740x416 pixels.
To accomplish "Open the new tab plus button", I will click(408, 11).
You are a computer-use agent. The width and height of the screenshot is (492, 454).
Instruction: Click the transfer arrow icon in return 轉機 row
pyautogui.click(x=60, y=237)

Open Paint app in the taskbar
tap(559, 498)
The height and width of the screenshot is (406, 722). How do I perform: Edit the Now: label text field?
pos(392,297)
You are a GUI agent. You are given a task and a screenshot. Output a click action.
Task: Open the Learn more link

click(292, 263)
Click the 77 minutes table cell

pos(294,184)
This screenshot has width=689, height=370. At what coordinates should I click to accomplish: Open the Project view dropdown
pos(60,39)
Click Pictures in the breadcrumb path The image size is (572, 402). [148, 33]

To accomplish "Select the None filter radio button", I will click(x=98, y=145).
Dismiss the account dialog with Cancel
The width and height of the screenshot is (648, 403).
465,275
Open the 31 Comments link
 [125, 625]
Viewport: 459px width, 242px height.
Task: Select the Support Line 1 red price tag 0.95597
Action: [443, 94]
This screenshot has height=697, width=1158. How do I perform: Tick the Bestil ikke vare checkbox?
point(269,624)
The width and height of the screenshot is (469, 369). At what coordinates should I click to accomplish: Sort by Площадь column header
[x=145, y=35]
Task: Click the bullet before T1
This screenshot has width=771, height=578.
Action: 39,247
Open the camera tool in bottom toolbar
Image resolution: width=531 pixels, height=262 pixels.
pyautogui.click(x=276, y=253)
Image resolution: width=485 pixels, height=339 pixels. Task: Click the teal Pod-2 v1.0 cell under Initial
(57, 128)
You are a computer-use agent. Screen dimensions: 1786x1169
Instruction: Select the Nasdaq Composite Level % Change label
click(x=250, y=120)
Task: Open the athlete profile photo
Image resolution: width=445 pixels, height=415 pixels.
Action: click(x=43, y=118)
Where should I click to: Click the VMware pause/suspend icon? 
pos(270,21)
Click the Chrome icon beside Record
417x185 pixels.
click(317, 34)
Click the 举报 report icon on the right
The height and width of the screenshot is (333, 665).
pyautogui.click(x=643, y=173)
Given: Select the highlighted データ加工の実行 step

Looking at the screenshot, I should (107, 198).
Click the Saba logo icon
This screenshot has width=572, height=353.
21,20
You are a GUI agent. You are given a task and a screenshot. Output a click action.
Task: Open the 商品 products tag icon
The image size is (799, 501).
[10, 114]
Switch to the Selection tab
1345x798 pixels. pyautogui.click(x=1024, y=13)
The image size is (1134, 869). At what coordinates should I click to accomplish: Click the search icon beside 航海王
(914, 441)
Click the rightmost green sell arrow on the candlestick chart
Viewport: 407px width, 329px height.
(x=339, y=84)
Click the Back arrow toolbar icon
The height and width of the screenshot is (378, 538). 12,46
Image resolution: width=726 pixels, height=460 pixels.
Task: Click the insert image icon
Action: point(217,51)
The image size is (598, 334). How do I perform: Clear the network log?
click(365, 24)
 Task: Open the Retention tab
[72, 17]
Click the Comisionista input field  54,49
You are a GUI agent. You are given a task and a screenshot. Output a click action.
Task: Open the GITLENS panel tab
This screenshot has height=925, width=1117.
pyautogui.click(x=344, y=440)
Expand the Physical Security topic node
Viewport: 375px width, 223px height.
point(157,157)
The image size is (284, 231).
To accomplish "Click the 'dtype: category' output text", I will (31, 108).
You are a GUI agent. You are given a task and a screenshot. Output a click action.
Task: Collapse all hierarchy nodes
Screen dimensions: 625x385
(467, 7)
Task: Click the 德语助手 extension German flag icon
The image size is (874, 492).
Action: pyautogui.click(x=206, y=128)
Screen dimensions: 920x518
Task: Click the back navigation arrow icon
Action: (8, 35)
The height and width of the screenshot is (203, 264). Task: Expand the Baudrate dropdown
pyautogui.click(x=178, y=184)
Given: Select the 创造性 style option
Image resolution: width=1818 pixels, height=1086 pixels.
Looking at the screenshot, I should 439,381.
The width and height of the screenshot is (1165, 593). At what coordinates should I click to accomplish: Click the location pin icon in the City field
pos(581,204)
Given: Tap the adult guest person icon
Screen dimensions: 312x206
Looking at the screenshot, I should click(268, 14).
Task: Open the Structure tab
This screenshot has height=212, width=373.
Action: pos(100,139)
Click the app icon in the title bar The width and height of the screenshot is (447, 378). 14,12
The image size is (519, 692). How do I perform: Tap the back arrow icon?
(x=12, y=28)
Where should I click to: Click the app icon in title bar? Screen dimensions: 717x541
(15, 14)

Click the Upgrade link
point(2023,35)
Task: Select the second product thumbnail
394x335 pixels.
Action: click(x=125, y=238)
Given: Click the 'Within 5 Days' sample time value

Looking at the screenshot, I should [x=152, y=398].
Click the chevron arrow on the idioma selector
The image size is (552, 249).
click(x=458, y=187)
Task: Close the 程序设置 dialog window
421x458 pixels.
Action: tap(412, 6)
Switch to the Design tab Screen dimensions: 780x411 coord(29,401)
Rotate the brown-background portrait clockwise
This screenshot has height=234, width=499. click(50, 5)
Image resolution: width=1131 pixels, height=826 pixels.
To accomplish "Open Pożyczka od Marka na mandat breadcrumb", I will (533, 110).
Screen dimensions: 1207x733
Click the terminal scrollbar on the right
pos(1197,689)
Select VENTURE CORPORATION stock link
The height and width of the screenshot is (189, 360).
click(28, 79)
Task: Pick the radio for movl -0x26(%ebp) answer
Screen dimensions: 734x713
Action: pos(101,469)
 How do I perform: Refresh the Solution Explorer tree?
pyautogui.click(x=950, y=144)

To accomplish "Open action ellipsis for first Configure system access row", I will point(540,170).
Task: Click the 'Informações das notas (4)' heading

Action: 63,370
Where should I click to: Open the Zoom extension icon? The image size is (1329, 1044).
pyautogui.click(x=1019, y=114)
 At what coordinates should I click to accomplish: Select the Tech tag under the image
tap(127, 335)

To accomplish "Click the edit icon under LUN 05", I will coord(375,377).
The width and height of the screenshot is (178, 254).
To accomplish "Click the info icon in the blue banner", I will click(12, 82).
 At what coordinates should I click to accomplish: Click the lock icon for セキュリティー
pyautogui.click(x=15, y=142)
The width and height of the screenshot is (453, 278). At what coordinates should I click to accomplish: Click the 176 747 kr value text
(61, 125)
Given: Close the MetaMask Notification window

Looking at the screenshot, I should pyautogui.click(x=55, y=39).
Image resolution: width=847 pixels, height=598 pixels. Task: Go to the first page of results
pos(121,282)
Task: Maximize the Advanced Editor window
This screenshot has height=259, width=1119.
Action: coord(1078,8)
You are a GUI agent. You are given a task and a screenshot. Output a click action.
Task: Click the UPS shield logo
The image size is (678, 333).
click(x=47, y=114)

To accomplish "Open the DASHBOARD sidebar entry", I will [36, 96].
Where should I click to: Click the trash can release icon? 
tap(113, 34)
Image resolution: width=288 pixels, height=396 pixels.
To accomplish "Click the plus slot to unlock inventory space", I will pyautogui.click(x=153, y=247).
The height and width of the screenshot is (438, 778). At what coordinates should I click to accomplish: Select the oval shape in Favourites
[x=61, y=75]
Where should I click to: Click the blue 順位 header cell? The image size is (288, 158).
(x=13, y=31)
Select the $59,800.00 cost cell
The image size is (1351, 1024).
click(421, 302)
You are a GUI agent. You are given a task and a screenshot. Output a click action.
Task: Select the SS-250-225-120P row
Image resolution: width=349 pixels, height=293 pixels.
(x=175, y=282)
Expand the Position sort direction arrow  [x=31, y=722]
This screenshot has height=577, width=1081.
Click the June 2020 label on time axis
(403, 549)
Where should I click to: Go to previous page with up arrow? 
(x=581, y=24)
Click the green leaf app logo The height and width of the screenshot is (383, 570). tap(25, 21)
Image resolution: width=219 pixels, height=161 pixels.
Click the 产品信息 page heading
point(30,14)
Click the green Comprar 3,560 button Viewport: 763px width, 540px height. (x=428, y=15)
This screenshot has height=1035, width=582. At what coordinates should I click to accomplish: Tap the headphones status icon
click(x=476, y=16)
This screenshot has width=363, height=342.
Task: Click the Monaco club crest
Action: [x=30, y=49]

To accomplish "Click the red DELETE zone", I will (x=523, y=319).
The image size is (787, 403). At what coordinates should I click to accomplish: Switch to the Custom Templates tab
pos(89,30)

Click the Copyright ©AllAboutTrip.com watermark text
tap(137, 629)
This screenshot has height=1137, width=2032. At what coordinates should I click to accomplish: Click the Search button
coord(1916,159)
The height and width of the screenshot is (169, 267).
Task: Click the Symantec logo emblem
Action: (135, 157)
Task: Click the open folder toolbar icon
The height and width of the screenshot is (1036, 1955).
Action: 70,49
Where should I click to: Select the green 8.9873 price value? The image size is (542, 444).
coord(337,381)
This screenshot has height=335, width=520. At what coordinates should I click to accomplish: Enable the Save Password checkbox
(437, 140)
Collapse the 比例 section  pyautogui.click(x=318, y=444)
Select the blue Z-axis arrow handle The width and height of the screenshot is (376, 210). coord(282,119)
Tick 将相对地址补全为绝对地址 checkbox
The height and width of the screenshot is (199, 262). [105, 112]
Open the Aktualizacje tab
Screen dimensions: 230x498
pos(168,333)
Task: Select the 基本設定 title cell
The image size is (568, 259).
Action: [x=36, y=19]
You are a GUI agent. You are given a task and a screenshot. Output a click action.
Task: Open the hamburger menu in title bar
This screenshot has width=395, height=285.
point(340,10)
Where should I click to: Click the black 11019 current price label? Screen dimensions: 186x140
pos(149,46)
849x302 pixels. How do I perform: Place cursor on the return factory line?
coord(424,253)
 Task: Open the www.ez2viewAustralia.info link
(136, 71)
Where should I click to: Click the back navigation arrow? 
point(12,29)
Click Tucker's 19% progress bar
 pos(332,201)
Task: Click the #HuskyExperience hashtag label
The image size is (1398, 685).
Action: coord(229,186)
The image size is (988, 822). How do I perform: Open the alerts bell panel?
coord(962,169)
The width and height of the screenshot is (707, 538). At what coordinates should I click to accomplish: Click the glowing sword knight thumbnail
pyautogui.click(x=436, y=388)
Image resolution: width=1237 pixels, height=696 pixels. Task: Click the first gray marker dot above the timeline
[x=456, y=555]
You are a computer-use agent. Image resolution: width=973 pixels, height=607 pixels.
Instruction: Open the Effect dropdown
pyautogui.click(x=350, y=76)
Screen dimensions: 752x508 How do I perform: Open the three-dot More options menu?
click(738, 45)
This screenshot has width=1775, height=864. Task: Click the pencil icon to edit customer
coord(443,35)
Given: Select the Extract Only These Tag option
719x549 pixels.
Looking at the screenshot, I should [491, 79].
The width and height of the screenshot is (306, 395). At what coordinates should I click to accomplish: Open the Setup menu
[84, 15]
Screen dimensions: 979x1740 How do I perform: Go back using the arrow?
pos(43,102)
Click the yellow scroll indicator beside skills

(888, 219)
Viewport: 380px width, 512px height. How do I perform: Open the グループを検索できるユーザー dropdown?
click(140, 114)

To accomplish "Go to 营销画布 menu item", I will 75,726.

------------------------------------

Rewrite everything from the start of the records down to the line containing "Action: [443, 94]", replacing "screenshot" with "screen capture" and leaving all else unchanged.

Result of the exercise:
740x416 pixels.
To accomplish "Open the new tab plus button", I will click(408, 11).
You are a computer-use agent. The width and height of the screen capture is (492, 454).
Instruction: Click the transfer arrow icon in return 轉機 row
pyautogui.click(x=60, y=237)

Open Paint app in the taskbar
tap(559, 498)
The height and width of the screen capture is (406, 722). How do I perform: Edit the Now: label text field?
pos(392,297)
You are a GUI agent. You are given a task and a screen capture. Output a click action.
Task: Open the Learn more link

click(292, 263)
Click the 77 minutes table cell

pos(294,184)
This screen capture has width=689, height=370. At what coordinates should I click to accomplish: Open the Project view dropdown
pos(60,39)
Click Pictures in the breadcrumb path The image size is (572, 402). [148, 33]

To accomplish "Select the None filter radio button", I will click(x=98, y=145).
Dismiss the account dialog with Cancel
The width and height of the screen capture is (648, 403).
465,275
Open the 31 Comments link
 [125, 625]
Viewport: 459px width, 242px height.
Task: Select the Support Line 1 red price tag 0.95597
Action: [443, 94]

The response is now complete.